#### RECORD EXTRACTS ####

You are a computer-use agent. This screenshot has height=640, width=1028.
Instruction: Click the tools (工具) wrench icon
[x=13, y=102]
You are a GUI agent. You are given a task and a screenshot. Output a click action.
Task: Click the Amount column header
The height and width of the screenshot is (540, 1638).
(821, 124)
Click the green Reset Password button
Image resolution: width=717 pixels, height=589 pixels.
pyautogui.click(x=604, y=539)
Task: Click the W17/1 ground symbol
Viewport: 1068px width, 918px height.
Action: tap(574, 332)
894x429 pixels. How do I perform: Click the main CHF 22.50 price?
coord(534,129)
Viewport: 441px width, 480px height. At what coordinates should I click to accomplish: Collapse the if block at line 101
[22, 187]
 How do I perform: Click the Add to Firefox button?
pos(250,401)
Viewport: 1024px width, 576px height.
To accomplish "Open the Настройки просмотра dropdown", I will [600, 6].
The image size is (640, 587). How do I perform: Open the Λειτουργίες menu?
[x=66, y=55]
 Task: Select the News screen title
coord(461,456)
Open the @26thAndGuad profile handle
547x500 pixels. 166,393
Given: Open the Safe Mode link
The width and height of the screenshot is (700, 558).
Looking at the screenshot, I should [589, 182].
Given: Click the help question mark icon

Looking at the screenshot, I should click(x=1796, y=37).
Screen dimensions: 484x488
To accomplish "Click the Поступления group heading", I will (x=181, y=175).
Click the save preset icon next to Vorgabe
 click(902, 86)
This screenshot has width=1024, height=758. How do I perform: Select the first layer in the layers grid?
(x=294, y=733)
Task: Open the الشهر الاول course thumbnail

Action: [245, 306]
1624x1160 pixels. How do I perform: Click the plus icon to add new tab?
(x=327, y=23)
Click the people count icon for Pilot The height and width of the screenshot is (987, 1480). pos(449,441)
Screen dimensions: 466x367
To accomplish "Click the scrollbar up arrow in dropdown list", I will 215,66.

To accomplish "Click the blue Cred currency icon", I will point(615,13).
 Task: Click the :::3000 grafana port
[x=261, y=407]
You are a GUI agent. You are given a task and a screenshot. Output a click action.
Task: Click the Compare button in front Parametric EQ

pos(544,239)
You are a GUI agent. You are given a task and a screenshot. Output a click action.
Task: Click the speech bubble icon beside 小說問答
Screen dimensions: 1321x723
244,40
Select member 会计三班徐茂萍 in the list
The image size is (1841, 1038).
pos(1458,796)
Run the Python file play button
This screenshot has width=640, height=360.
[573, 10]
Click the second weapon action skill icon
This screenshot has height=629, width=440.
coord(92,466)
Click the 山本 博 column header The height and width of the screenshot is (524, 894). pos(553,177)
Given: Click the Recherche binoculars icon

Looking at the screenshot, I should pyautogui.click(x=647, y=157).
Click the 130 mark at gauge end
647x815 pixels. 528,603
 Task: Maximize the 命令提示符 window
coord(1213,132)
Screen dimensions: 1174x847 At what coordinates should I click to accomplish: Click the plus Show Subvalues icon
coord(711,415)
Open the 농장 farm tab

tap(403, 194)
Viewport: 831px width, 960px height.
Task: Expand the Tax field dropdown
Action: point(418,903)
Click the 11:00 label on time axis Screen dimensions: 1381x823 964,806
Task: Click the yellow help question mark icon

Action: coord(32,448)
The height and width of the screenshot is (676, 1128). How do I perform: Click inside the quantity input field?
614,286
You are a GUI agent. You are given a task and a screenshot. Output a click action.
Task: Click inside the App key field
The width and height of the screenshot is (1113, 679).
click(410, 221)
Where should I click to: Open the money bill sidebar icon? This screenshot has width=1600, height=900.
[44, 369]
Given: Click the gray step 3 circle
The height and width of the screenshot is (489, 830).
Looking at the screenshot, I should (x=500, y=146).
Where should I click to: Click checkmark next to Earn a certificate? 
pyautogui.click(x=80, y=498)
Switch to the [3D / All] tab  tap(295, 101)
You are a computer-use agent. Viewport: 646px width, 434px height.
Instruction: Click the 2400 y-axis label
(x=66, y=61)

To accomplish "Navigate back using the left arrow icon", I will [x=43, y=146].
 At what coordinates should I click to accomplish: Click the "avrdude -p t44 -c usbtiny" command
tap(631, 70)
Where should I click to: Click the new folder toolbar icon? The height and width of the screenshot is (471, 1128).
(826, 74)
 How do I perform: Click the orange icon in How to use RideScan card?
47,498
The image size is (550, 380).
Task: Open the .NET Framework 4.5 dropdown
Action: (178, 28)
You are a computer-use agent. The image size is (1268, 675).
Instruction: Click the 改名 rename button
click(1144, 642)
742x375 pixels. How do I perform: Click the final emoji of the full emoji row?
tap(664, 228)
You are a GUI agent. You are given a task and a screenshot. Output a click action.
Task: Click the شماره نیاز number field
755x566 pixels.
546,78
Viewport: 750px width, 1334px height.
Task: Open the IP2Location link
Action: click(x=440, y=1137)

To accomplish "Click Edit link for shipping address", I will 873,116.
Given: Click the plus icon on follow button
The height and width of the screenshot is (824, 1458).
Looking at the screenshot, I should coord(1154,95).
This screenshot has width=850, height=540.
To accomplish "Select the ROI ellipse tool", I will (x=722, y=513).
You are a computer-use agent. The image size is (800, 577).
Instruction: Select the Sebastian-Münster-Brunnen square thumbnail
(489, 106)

####

### [ASSIGNMENT]
The answer must consist of every entry, set down exactly as given.

### [ANSWER TO THIS EXERCISE]
You are a computer-use agent. This screenshot has height=640, width=1028.
Instruction: Click the tools (工具) wrench icon
[x=13, y=102]
You are a GUI agent. You are given a task and a screenshot. Output a click action.
Task: Click the Amount column header
The height and width of the screenshot is (540, 1638).
(821, 124)
Click the green Reset Password button
Image resolution: width=717 pixels, height=589 pixels.
pyautogui.click(x=604, y=539)
Task: Click the W17/1 ground symbol
Viewport: 1068px width, 918px height.
Action: tap(574, 332)
894x429 pixels. How do I perform: Click the main CHF 22.50 price?
coord(534,129)
Viewport: 441px width, 480px height. At what coordinates should I click to accomplish: Collapse the if block at line 101
[22, 187]
 How do I perform: Click the Add to Firefox button?
pos(250,401)
Viewport: 1024px width, 576px height.
To accomplish "Open the Настройки просмотра dropdown", I will [600, 6].
The image size is (640, 587). How do I perform: Open the Λειτουργίες menu?
[x=66, y=55]
 Task: Select the News screen title
coord(461,456)
Open the @26thAndGuad profile handle
547x500 pixels. 166,393
Given: Open the Safe Mode link
The width and height of the screenshot is (700, 558).
Looking at the screenshot, I should [589, 182].
Given: Click the help question mark icon

Looking at the screenshot, I should click(x=1796, y=37).
Screen dimensions: 484x488
To accomplish "Click the Поступления group heading", I will (x=181, y=175).
Click the save preset icon next to Vorgabe
 click(902, 86)
This screenshot has width=1024, height=758. How do I perform: Select the first layer in the layers grid?
(x=294, y=733)
Task: Open the الشهر الاول course thumbnail

Action: [245, 306]
1624x1160 pixels. How do I perform: Click the plus icon to add new tab?
(x=327, y=23)
Click the people count icon for Pilot The height and width of the screenshot is (987, 1480). pos(449,441)
Screen dimensions: 466x367
To accomplish "Click the scrollbar up arrow in dropdown list", I will 215,66.

To accomplish "Click the blue Cred currency icon", I will point(615,13).
 Task: Click the :::3000 grafana port
[x=261, y=407]
You are a GUI agent. You are given a task and a screenshot. Output a click action.
Task: Click the Compare button in front Parametric EQ

pos(544,239)
You are a GUI agent. You are given a task and a screenshot. Output a click action.
Task: Click the speech bubble icon beside 小說問答
Screen dimensions: 1321x723
244,40
Select member 会计三班徐茂萍 in the list
The image size is (1841, 1038).
pos(1458,796)
Run the Python file play button
This screenshot has width=640, height=360.
[573, 10]
Click the second weapon action skill icon
This screenshot has height=629, width=440.
coord(92,466)
Click the 山本 博 column header The height and width of the screenshot is (524, 894). pos(553,177)
Given: Click the Recherche binoculars icon

Looking at the screenshot, I should pyautogui.click(x=647, y=157).
Click the 130 mark at gauge end
647x815 pixels. 528,603
 Task: Maximize the 命令提示符 window
coord(1213,132)
Screen dimensions: 1174x847 At what coordinates should I click to accomplish: Click the plus Show Subvalues icon
coord(711,415)
Open the 농장 farm tab

tap(403, 194)
Viewport: 831px width, 960px height.
Task: Expand the Tax field dropdown
Action: point(418,903)
Click the 11:00 label on time axis Screen dimensions: 1381x823 964,806
Task: Click the yellow help question mark icon

Action: coord(32,448)
The height and width of the screenshot is (676, 1128). How do I perform: Click inside the quantity input field?
614,286
You are a GUI agent. You are given a task and a screenshot. Output a click action.
Task: Click inside the App key field
The width and height of the screenshot is (1113, 679).
click(410, 221)
Where should I click to: Open the money bill sidebar icon? This screenshot has width=1600, height=900.
[44, 369]
Given: Click the gray step 3 circle
The height and width of the screenshot is (489, 830).
Looking at the screenshot, I should (x=500, y=146).
Where should I click to: Click checkmark next to Earn a certificate? 
pyautogui.click(x=80, y=498)
Switch to the [3D / All] tab  tap(295, 101)
You are a computer-use agent. Viewport: 646px width, 434px height.
Instruction: Click the 2400 y-axis label
(x=66, y=61)

To accomplish "Navigate back using the left arrow icon", I will [x=43, y=146].
 At what coordinates should I click to accomplish: Click the "avrdude -p t44 -c usbtiny" command
tap(631, 70)
Where should I click to: Click the new folder toolbar icon? The height and width of the screenshot is (471, 1128).
(826, 74)
 How do I perform: Click the orange icon in How to use RideScan card?
47,498
The image size is (550, 380).
Task: Open the .NET Framework 4.5 dropdown
Action: (178, 28)
You are a computer-use agent. The image size is (1268, 675).
Instruction: Click the 改名 rename button
click(1144, 642)
742x375 pixels. How do I perform: Click the final emoji of the full emoji row?
tap(664, 228)
You are a GUI agent. You are given a task and a screenshot. Output a click action.
Task: Click the شماره نیاز number field
755x566 pixels.
546,78
Viewport: 750px width, 1334px height.
Task: Open the IP2Location link
Action: click(x=440, y=1137)

To accomplish "Click Edit link for shipping address", I will 873,116.
Given: Click the plus icon on follow button
The height and width of the screenshot is (824, 1458).
Looking at the screenshot, I should coord(1154,95).
This screenshot has width=850, height=540.
To accomplish "Select the ROI ellipse tool", I will (x=722, y=513).
You are a computer-use agent. The image size is (800, 577).
Instruction: Select the Sebastian-Münster-Brunnen square thumbnail
(489, 106)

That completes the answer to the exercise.